Wipers - Youth of America
#185
May 17 1981 LISTENING POST DISCOVERY
Wipers
Youth of America
Genre: Alternative
4.75 out of 5
Highlights:
Taking So Long
Can this Be
Youth of America
When It’s Over
I’ve written before about Wipers and Greg Sage. They are pretty hit or not such a solid hit. Sage seems to have invented Alternative music a decade before it became a thing. And in the pantheon of Wipers records, this is their Teenage Daydream. The title track is a ten minute fuzz tone assault that anticipates Sonic Youth and Nirvana and it’s raw and edgy and dangerous and I absolutely love it. And it ties the late 60s psychedelia to Thurston Moore, et al, in a way that I was not anticipating. But, also, the themes of Wipers’ songs are as relevant today. “The rich get richer and the poor get poorer” in that dystopian American version of Kraftwerk-by-punk guitars is terrifying and true, 39 years later. I would submit that Sage is taking Kraftwerk for a walk and demonstrating what it could and should have been.

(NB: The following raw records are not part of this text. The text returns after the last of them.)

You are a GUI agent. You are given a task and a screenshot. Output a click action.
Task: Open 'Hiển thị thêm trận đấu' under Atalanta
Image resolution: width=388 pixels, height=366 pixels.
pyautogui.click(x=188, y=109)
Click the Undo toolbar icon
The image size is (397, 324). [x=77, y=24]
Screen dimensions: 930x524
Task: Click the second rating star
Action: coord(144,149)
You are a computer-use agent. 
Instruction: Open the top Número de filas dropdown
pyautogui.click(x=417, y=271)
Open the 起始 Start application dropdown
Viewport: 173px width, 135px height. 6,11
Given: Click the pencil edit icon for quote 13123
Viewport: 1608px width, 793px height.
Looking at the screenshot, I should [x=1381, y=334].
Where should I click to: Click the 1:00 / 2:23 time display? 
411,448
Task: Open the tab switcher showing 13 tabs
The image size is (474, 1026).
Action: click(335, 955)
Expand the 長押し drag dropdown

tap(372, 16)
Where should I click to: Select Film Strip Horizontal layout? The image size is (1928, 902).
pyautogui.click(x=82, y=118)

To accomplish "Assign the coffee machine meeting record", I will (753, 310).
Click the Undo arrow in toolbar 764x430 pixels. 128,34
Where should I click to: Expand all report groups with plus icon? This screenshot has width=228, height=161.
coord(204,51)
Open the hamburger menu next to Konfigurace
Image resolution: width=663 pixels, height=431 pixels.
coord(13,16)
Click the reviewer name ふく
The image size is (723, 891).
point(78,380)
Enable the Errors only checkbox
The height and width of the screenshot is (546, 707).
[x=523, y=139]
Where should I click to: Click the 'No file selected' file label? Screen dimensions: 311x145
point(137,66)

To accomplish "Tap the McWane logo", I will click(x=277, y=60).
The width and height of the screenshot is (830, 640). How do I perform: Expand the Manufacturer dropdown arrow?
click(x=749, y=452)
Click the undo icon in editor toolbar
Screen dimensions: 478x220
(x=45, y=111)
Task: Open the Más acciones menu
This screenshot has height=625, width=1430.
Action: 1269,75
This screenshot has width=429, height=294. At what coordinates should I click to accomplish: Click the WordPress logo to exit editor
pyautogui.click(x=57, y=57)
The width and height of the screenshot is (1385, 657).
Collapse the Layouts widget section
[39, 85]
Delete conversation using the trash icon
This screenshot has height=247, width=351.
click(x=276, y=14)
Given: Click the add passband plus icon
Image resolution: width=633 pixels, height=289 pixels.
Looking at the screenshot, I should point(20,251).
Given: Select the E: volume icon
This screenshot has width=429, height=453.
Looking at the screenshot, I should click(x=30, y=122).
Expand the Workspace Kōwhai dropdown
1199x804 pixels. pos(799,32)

The rest of the album flies in the face of my theory that “punk” belongs in amber as a touchstone from a certain time but not to leave that era.
This is timeless as well as perfectly OF it’s time.
Every college radio station from 1981 to 2020 should have a copy of this album. And, to the film editors out there: If you are cutting a high speed chase/action sequence, you NEED to lay it out to “When It’s Over”. Trust me.